A obra surge no final de 2017 para início de 2018, quando dois estupros coletivos no país ganham grande repercurssão na mídia. Ou seja, a investigação nasce de um atravessamento não só da linguagem artística e estética, é um trabalho que ativa uma ancestralidade de violência em um corpo historicamente objetificado. Esse corpo estendido é de todas que foram violentadas, é o corpo de Ludmilla e também o corpo da mãe, da avó, da tataravó, o meu. É cíclico. É um trabalho que ativa uma cicatriz coletiva.
A relação de Fuck her com a temporalidade não se restringe apenas à historicidade da opressão, mas ao alargamento do espaço e do tempo que a performance propõe. É um convite a um lugar intimista, apresentado em uma sala escura, com um foco de luz apenas na ação, no que está acontecendo. Traz o público para um experiência corporal contemplativa, para uma pausa, um tempo não cotidiano que se dilata pelos 40 minutos de apresentação.
Não existe uma hierarquia estabelecida com a plateia, não existe nada imposto ao espectador. Tem cadeira, mas pode sentar no chão, pode ficar em pé, pode chegar atrasado, pode ir embora, isso também é dramaturgia. É, sim, um respiro, mas também é desconforto, sobretudo para quem olhar aquele corpo e entender o que ele carrega. Como o público lida com o corpo nu? Com os bichos que comem, mordem, beliscam, digerem e defecam?
Esteticamente, Fuck her é um trabalho que se inclina tanto para a linguagem da fotoperformance, como da instalação performática. Há seis anos, Ludmilla, ao lado do artista plástico Lucas Dupin e da fotógrafa Luiza Palhares, criam o primeiro fórum dedicado a discussões sobre o lugar da fotografia na performance, a partir da perspetiva de artistas e pesquisadores. O projeto, intitulado de Fórum de Fotoperformance, surge justamente dessa fricção e inquietação da arte junto ao registro fotográfico. “Bom, eu chamo um fotógrafo para fotografar o meu trabalho ou para compor junto comigo?”, questiona a artista em conversa com a Continente. A reflexão vai além: como pensar o trabalho através dessa moldura da imagem, da captura de um instante? Se torna obra ou registro?

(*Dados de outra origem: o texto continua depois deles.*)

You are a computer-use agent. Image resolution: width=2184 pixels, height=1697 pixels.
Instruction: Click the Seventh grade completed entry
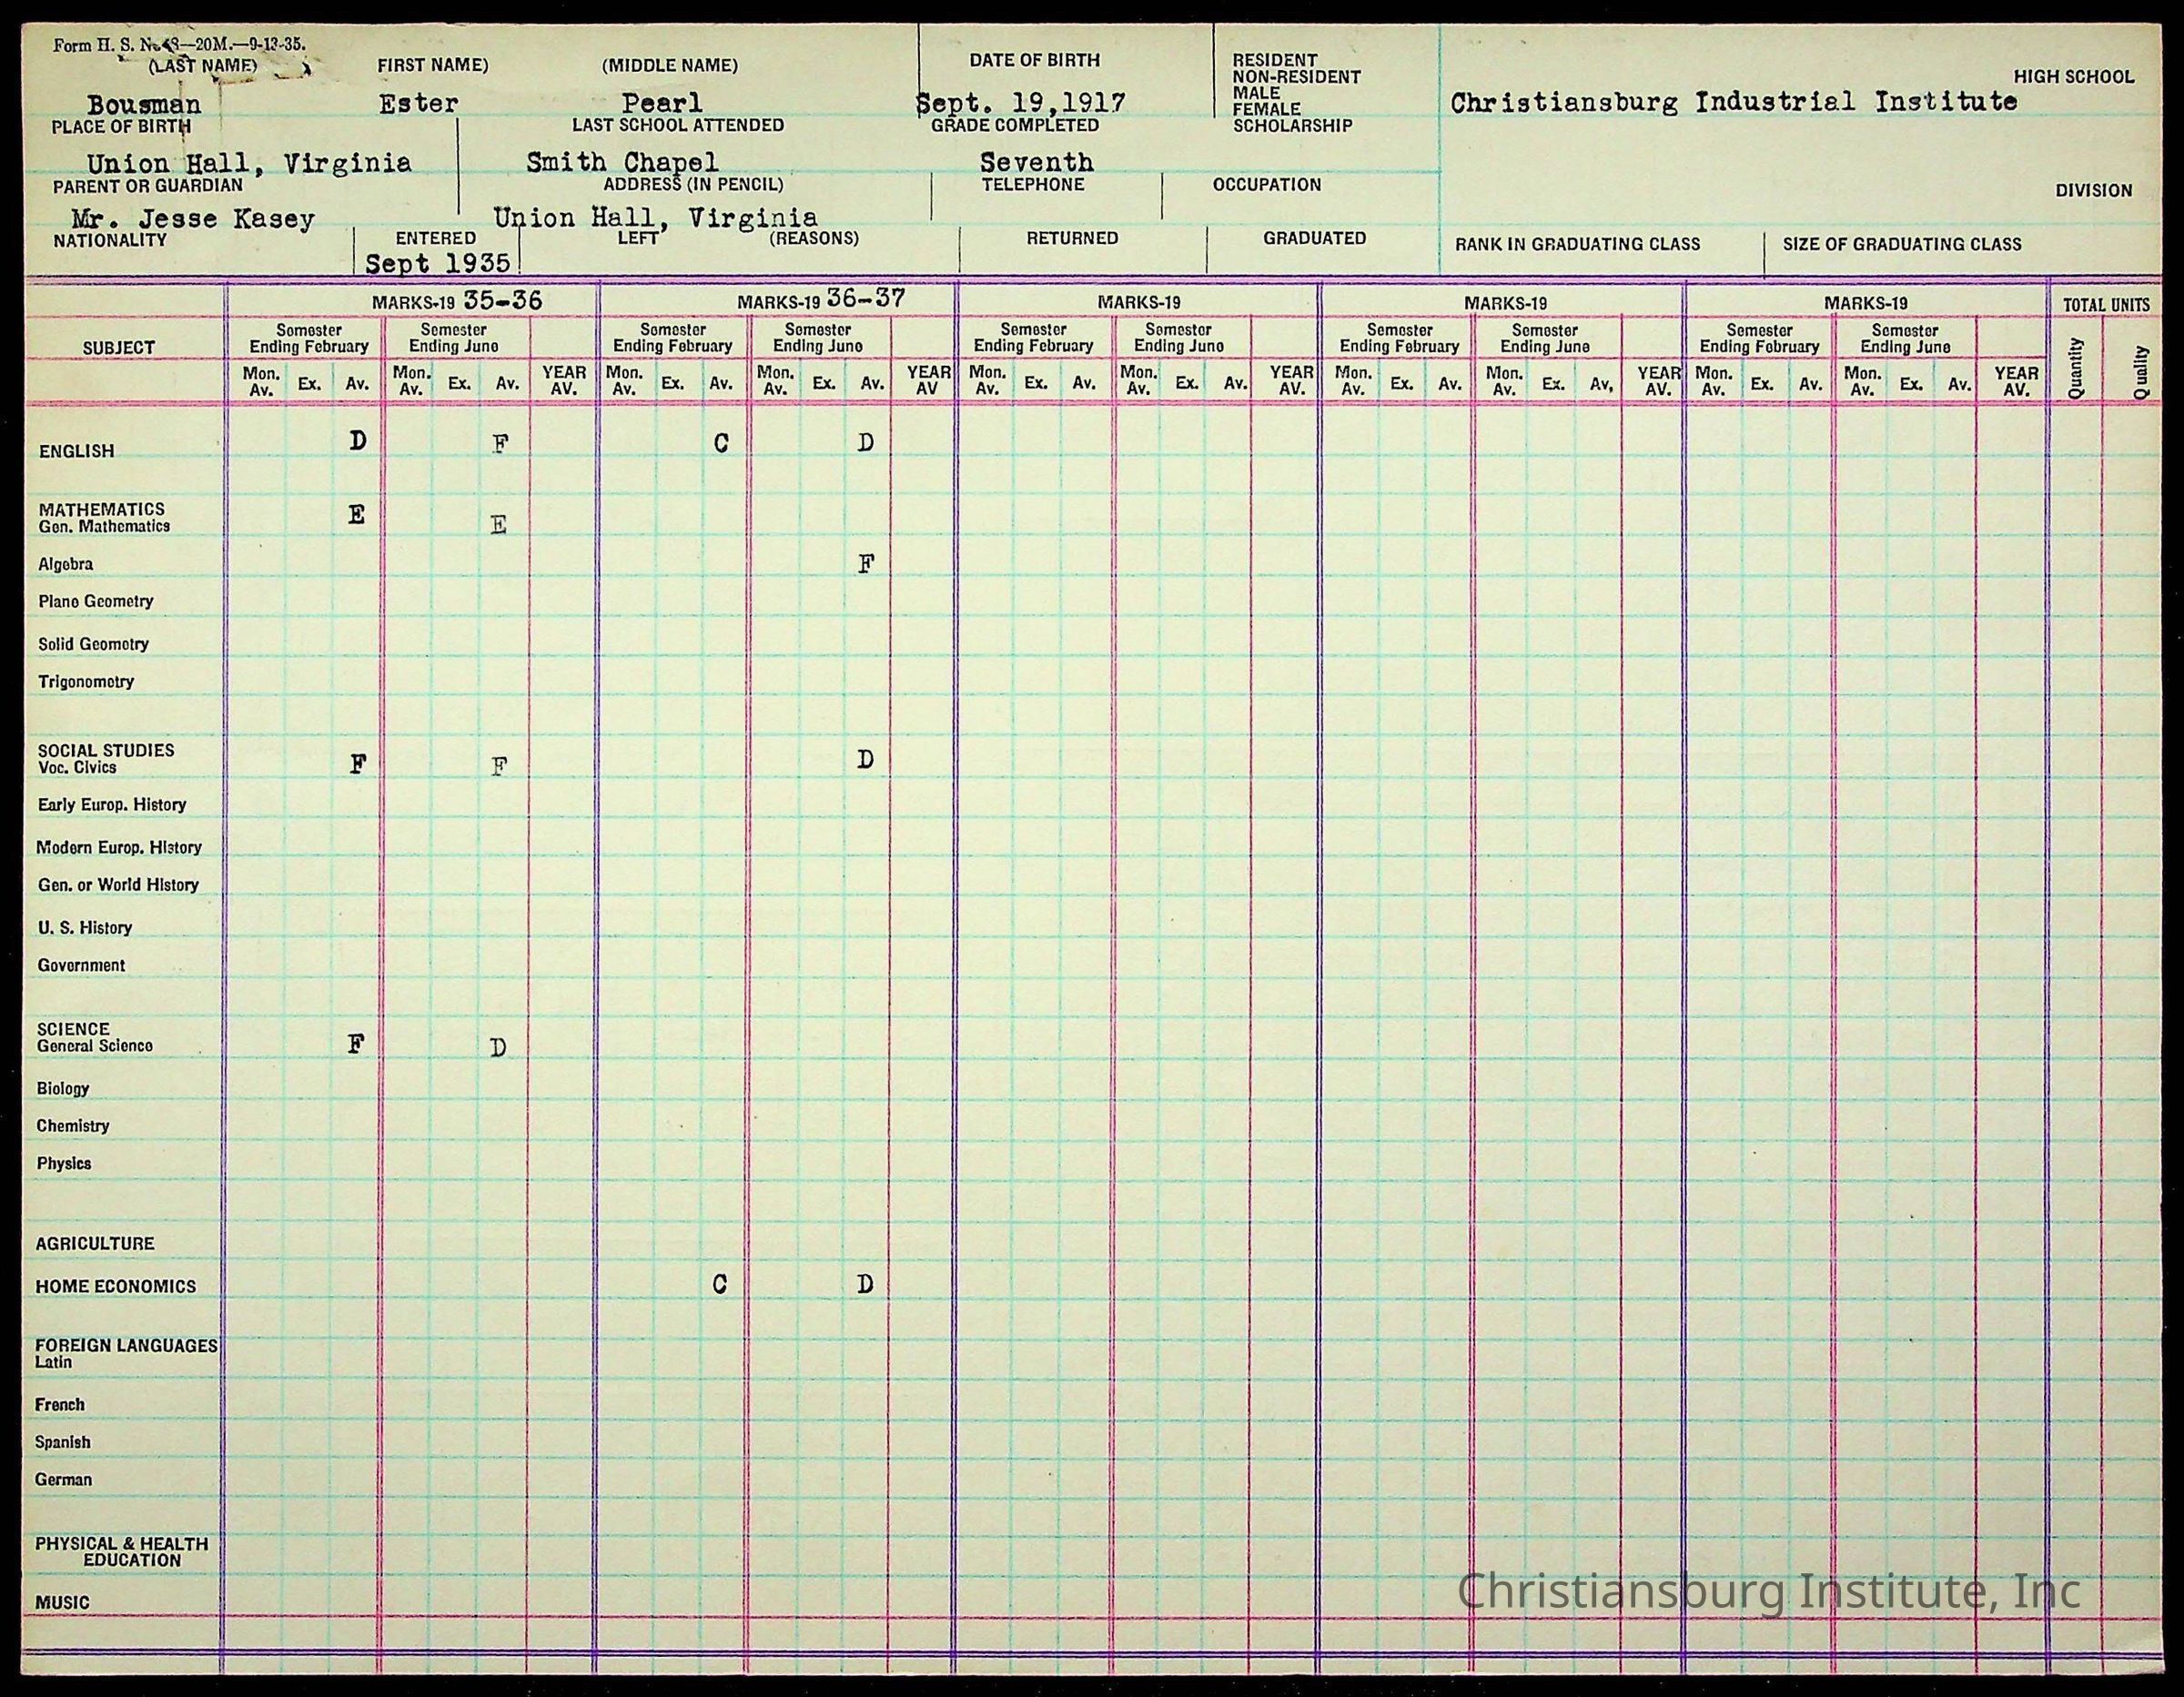coord(1036,161)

Fuck her tem um caráter de instalação que dialoga com o tempo, um trabalho duracional que já foi executado por horas. Foto: Luiza Palhares/Divulgação
Provocada pelo encontro com a artista Carolina Bianchi e paralelamente pesquisando o que há de fotoperformance no Brasil, Ludmilla se debruça nas obras de Ayrson Heráclito, baiano e um dos nomes mais expressivos da fotoperformance atualmente, e Berna Reale, artista de Belém que traz referências feministas absurdas em seu trabalho. O resultado final do projeto, que tem o corpo como suporte e dispositivo tensionador do espaço das artes visuais e performance, é, com certeza, uma das obras mais diferentes da mineira, que condensa outros trabalhos nas linguagens cênicas, especialmente do teatro físico.
É difícil estabelecer um significado único para Fuck her. Pode ser uma microdança ou Butô, conhecida como a dança da morte – e, com certeza, o trabalho fala de morte, de feminicídio. No lugar da fotoperformance, talvez se entenda como uma instalação ou fotografia. Mas, de acordo com as referências, sobretudo de quem assiste e interpreta, se enxergam diversas camadas e leituras na obra. Ou, talvez, só o desconforto contemplativo de um corpo-objeto.
TANIT RODRIGUES é atriz, jornalista em formação pela Unicap e repórter estagiária da Continente.